3 Reasons you are not losing weight


In the world of health and fitness, often times you face questions for which you have no answers for…well, initially.  Things are even more challenging if your work is in the fitness trainer or nutritionist role. Frequent questions include, ‘Why do I keep gaining weight?’…‘What is wrong with my diet?’…‘How do I lose belly fat?’ and the list goes on.  More often than not there is no ‘one size fits all solution’ as there are many genetic and lifestyle related variables that must be considered.  People keep whining that they’re not losing weight regardless of the time and effort they’re investing in the kitchen and gym, the boohooing can finally stop…


Stop drinking your calories!

‘Well, I eat healthy pretty much all day and my portion size is moderate…I exercise five times a week but still, I’m not losing weight!’ This is a classic case put forward by most of my clients. The first thing that needs to be clarified in such a case concerns your choice of beverage.  Do you consume too much soda?  Indulge in an afternoon smoothie or shake?  Do you ‘jump start’ your day with excess juice or a fancy latte?  It is a basic misconception that drinking calories doesn’t matter. Truth be told, an average can of soda contains around 200 – 250 calories. Consume 3 to 4 of those per day and you’re drinking 50% of your calories for a woman at an average height. Lesson 1….put a lid on your liquid calories and monitor the nutrition labels!
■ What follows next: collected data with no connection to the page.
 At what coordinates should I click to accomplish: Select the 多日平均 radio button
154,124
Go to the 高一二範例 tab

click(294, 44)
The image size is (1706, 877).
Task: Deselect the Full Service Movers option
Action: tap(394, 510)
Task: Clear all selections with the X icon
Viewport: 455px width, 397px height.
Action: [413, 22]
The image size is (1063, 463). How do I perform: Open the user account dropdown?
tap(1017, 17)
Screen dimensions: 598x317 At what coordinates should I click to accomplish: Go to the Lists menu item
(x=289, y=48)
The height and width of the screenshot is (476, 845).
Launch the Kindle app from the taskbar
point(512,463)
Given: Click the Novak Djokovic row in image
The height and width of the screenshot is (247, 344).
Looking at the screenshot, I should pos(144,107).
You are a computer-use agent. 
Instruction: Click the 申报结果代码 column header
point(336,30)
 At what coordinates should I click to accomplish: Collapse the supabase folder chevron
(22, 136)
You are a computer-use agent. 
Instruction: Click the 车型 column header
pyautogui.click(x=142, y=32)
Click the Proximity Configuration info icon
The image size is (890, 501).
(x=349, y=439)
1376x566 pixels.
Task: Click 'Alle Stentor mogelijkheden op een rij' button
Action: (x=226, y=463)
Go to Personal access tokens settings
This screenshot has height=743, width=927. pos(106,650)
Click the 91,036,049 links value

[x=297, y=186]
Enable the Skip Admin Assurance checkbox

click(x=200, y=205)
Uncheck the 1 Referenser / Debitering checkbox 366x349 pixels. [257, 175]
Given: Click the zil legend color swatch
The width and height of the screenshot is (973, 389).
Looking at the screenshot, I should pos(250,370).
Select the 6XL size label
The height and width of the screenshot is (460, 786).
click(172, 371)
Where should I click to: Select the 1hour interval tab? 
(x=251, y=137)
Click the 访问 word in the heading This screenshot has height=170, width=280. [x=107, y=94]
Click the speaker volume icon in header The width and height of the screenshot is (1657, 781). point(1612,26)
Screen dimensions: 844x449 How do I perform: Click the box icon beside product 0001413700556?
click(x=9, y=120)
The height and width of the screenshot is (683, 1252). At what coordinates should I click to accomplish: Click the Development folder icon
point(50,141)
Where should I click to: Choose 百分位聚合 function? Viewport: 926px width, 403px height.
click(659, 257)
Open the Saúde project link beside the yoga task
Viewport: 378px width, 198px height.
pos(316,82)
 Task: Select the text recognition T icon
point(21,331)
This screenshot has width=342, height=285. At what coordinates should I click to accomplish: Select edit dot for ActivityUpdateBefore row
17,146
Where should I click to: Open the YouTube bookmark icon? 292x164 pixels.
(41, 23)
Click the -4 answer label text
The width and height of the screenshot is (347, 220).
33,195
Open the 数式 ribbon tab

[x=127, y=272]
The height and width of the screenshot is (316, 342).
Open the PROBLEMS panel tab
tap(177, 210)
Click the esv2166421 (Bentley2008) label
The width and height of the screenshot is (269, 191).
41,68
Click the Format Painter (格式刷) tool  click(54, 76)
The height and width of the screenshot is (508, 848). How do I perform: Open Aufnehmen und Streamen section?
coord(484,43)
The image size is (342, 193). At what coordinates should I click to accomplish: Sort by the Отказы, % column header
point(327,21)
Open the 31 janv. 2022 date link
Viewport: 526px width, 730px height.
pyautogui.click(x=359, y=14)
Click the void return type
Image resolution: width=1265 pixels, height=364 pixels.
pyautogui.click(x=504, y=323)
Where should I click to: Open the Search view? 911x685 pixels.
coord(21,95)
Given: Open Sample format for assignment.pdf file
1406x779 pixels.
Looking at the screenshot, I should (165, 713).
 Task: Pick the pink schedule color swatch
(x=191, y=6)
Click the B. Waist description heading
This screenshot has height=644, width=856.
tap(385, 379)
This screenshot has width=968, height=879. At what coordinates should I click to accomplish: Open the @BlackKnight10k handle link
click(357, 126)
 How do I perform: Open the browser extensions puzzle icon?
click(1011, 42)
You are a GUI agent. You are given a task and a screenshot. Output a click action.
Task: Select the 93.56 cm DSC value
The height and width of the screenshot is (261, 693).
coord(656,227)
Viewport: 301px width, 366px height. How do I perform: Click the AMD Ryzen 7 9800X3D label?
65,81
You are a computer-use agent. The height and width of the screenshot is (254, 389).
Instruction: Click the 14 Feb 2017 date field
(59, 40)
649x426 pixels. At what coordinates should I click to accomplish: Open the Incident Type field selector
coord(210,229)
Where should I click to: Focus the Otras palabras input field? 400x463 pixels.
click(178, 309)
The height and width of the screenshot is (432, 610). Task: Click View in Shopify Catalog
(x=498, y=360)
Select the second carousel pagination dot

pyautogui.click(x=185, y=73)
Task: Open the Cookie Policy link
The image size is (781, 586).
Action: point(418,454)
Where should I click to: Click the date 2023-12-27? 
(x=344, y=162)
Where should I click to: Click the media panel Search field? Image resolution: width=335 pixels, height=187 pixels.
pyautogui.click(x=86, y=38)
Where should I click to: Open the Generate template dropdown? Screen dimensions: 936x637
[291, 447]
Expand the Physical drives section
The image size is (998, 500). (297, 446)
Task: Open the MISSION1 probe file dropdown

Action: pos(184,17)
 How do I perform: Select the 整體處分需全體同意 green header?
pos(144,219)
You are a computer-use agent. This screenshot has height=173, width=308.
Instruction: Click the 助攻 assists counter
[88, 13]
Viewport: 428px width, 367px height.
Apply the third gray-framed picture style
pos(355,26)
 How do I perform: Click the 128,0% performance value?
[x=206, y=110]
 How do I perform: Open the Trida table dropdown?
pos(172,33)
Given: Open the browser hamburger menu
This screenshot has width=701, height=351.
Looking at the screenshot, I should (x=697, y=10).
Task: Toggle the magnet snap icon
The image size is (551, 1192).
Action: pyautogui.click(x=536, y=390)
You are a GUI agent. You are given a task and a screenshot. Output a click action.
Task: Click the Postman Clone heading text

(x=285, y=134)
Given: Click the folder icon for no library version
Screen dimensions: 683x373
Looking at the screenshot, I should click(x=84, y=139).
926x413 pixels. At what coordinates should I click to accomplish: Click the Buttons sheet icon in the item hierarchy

Too much of a good thing may end up being a no-no!

Weight loss

You could be eating fruits, vegetables and all the healthy goodness nature has to offer but the scale still dictates undesirable numbers. Do you know the reason why?  Portion size.  Yes, it matters and this truth applies even when you’re consuming healthy foods. The volume of food you eat signifies the amount of calories you intake. A small portion means fewer calories whereas a basket of fruit means a lot of calories. Although the calories come from a healthy food source but nevertheless, calories will remain calories! Any consumed in excess will be converted into fat. So next time you dive into a fat-free bag of potato chips or eat too much frozen yogurt, remember, moderation is the key and portion sizing is as important as the quality of food itself.  Lesson 2…set aside the amount of food you want to eat before you start eating!

Your not giving 101% when you workout

That is exactly the case if you’re gobbling down a super-sized meal from your favorite fast food chain and later take a short low-intensity walk with the expectation to burn off the fast food binge.  Do the math….the greasy delight costs you around 1,000 calories if you include the salty fries and the soft drink, whereas your walking effort consumed a measly 120 calories of the fast food splurge. If you’re consuming 1,000 – 1,200 calories in a single meal, you don’t have much to balance for your other meals!  Exert more (and I mean a lot more in your workouts), document caloric intake and replace those highly processed options with nutrient rich, high-fiber food alternatives for a better balance!  Lesson 3…do the math!